Goat Cheese and Red Bell Pepper Stuffed Mushrooms

So, I took a new job in August. And I have loved it. As in really loved the new challenges and opportunities and expectations. It's still in education. It's still thinking about academics. But it is much more holistic than just literature and thesis statements and Virginia Woolf. Okay, okay some days weren't all about Virginia Woolf even six months ago, but now they certainly are not. They're about the history of math and STEAM curriculum and debate tournaments and experiential learning as it pertains to physics. And occasionally they get to be about thesis statements and Virginia Woolf.

But it does mean that the time devoted to my blog has been greatly diminished. Not to worry, though, as I still have many plans for dishes this fall and winter.

When this book arrived in the mail, it was clearly a no-brainer for me. I have made no bones about how much I love appetizers. Given an option for morsels, I find that there is no contest. Especially if said morsels are accompanied by a variety of sauces. It's why tapas and dim sum are my close friends. Seriously. I love little bites to pop into one's mouth, and often on a Friday night instead of cooking a full meal, I will stop by a local market and buy a smorgasbord of nibbles and snacks.

Martha Stewart's new cookbook, Appetizers, comes with 200 recipes, including a section on cocktails (hurray!), and a bevy of tips on how to host your next party. From sticking to a budget to front loading the work, Martha (or her hive of writers) assures us that we can still relax, remain calm, and enjoy the company one has collected for a party.

Martha clearly has bigger plans for my Friday nights.

I welcome you Burrata with Hot Pickled Peppers, Roasted Polenta Squares with Fontina and Wild Mushrooms, and Scallop with Watermelon Ceviche. Get onto my plate! But I will say that this cookbook sometimes dips into the 1970s. I swear that Chex Mix (which she calls "Salty-Sweet Party Mix"), Cheese Balls, and Fried Macaroni-and-Cheese Bites all make appearances in this book. And the font just feels a little "throwback-y" to me, too. However, I am not above Pigs in Blankets (see page 126)--especially if they come with a layer of tangy mustard and a sprinkling of poppy seeds on top.

So, last week, I made this little classic number of stuffed mushrooms, and it could not have been an easier or simpler return to posting. And who doesn't love stuffed mushrooms, whether they be such as these in appetizer portions that one can pop into one's mouth or the larger, more substantial portabello variety that one can slice into with a knife and fork and call it a meal? Martha offered up three options for stuffings--Kale and Fontina, Goat Cheese with Red Bell-Pepper, and Sausage with Herbs--and I went with the easy classic of Goat Cheese, in part because of what was in my refrigerator. I admit no other divine intervention.

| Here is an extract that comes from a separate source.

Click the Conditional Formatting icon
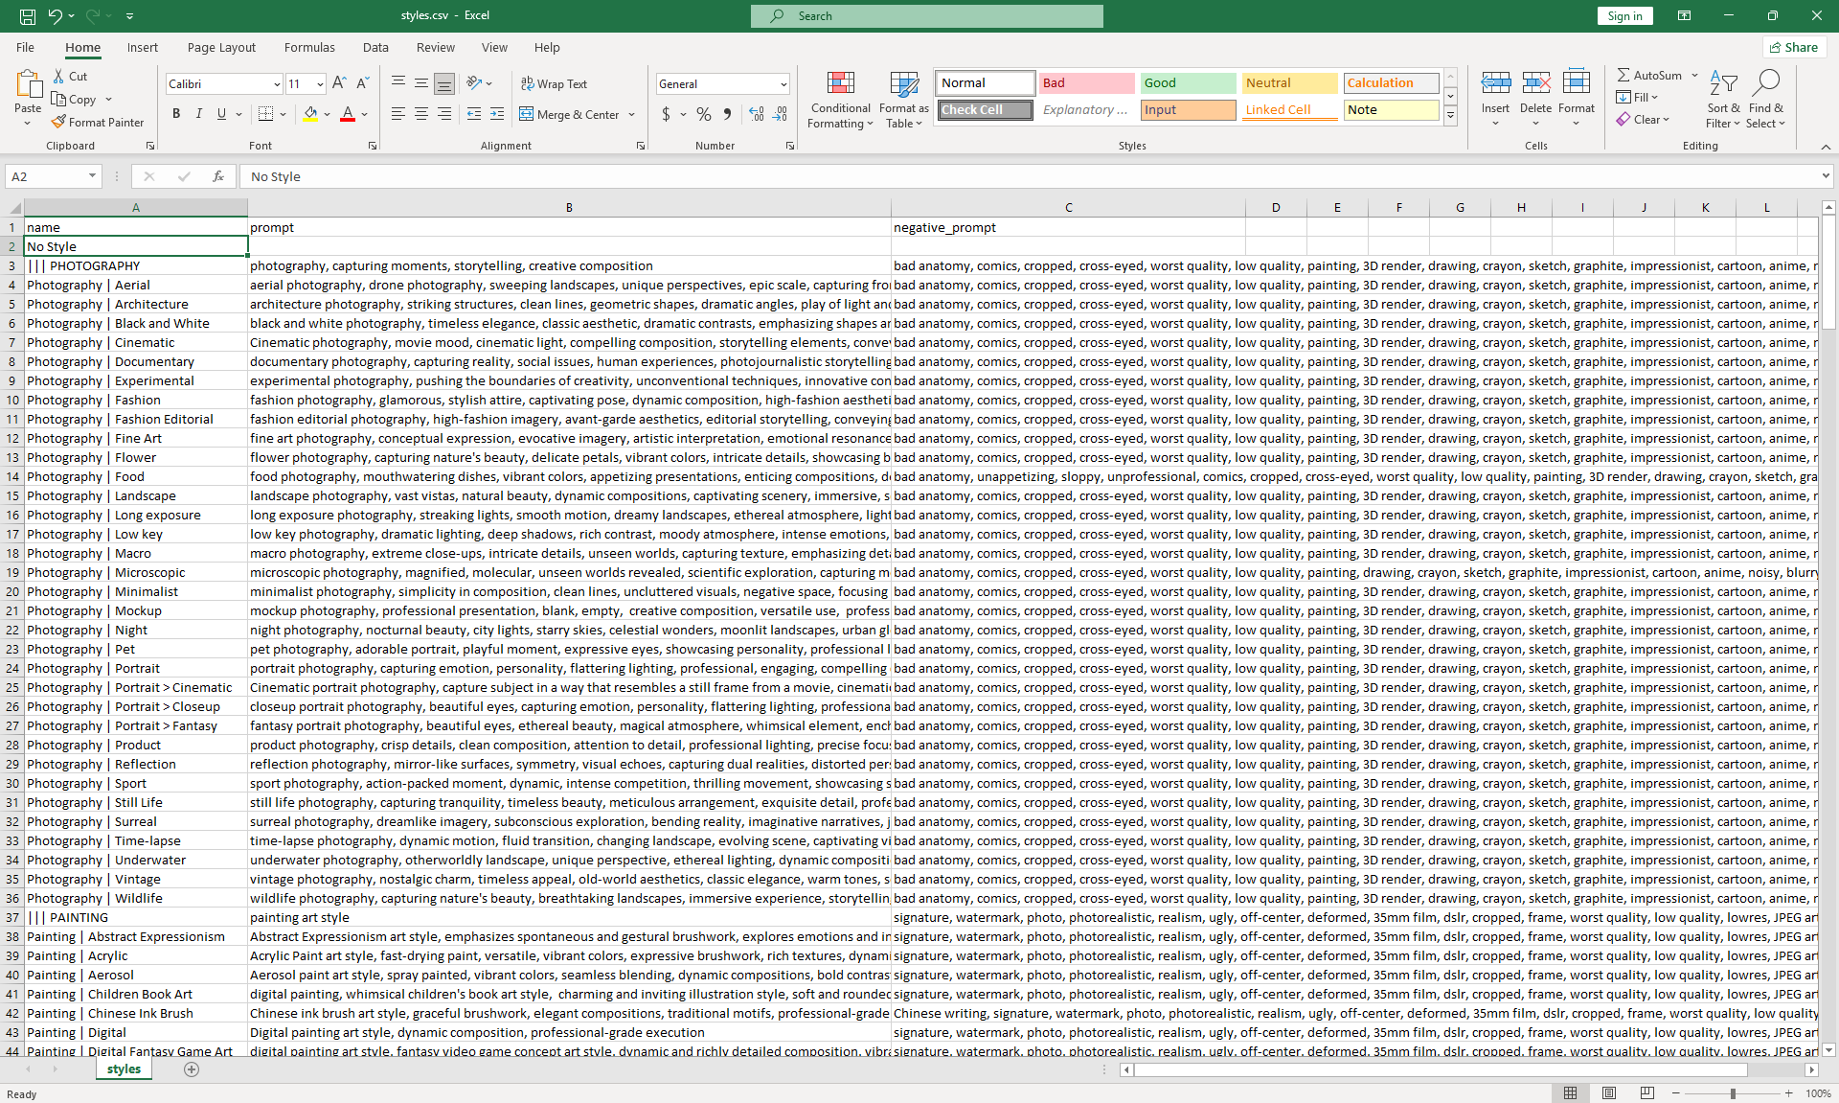The width and height of the screenshot is (1839, 1103). [x=840, y=85]
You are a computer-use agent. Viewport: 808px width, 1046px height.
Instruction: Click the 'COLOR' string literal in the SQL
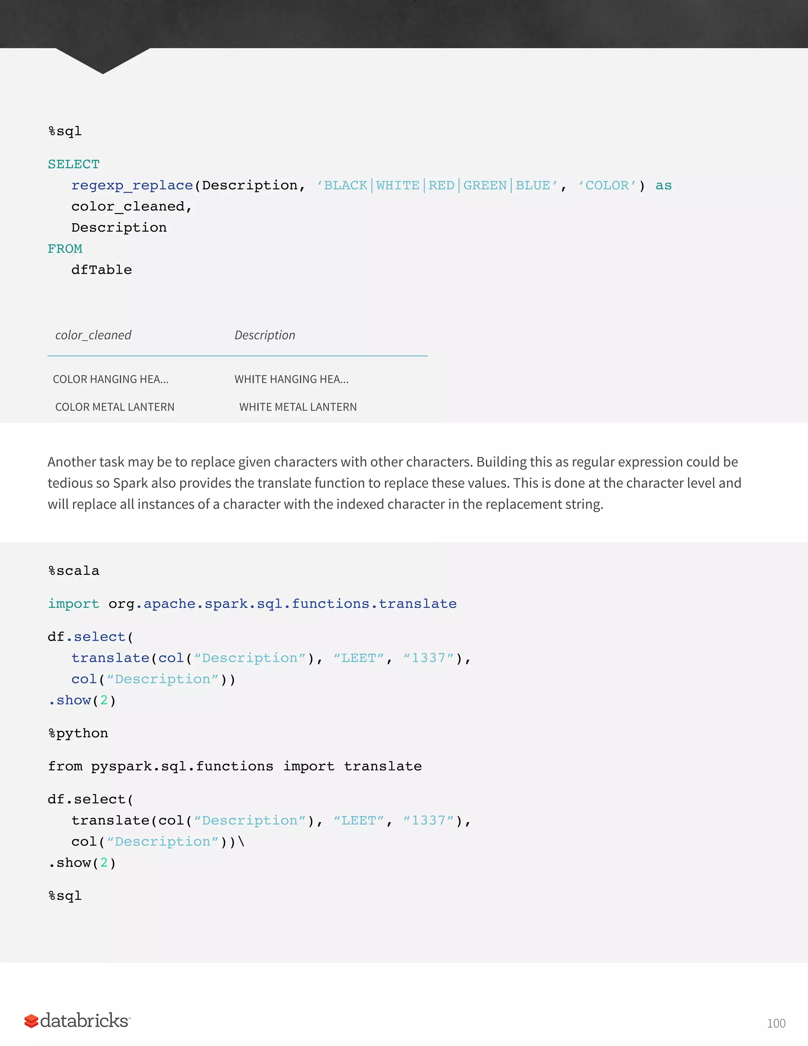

I then shared these as a quick appetizer with my in-laws who made a spectacular meatloaf (seriously, we had a 1970s-themed dinner that had been updated to the 2010s--perhaps I should have made that Chex Mix) and an evening of watching the first two episodes of Show Me a Hero. Okay, okay. The husband and his parents watched Show Me A Hero.  

I fell asleep on the couch. 

Let's be clear. Even though I have a new job, my sleeping habits haven't changed.


Goat Cheese and Red Bell Pepper Stuffed Mushrooms

Makes 24

2 slices old day-old bread 
Small bunch of chives, coarsely chopped
1/2 red bell pepper, ribs and seeds removed, coarsely chopped 
2 ounces fresh goat cheese
2 Tbsp finely chopped parsley leaves
1/4 cup grated Parmesan cheese
Salt and pepper
24 large button mushrooms, stems removed and caps cleaned

1.  Preheat the oven to 375 degrees.

2.  Pulse the bread in a food processor until finely chopped (this should make a little less than 1/2 a cup). Transfer to a bowl. Combine the chives, bell pepper, and goat cheese in the food processor, and pulse until finely chopped and well combined. Transfer the mixture to the bowl with breadcrumbs, and stir to combine. Stir in the parsley and 1/2 of grated Parmesan cheese. Season with salt and pepper.

3.  Place mushroom caps on a baking sheet, lined with aluminum foil. Stuff the caps with the goat cheese mixture, dividing evenly and packing tightly.

4.  Bake until tender about 25-30 minutes. Turn oven to broil. Sprinkle mushrooms with remaining grated cheese, and broil until the cheese is golden, about 1 minute. Serve immediately.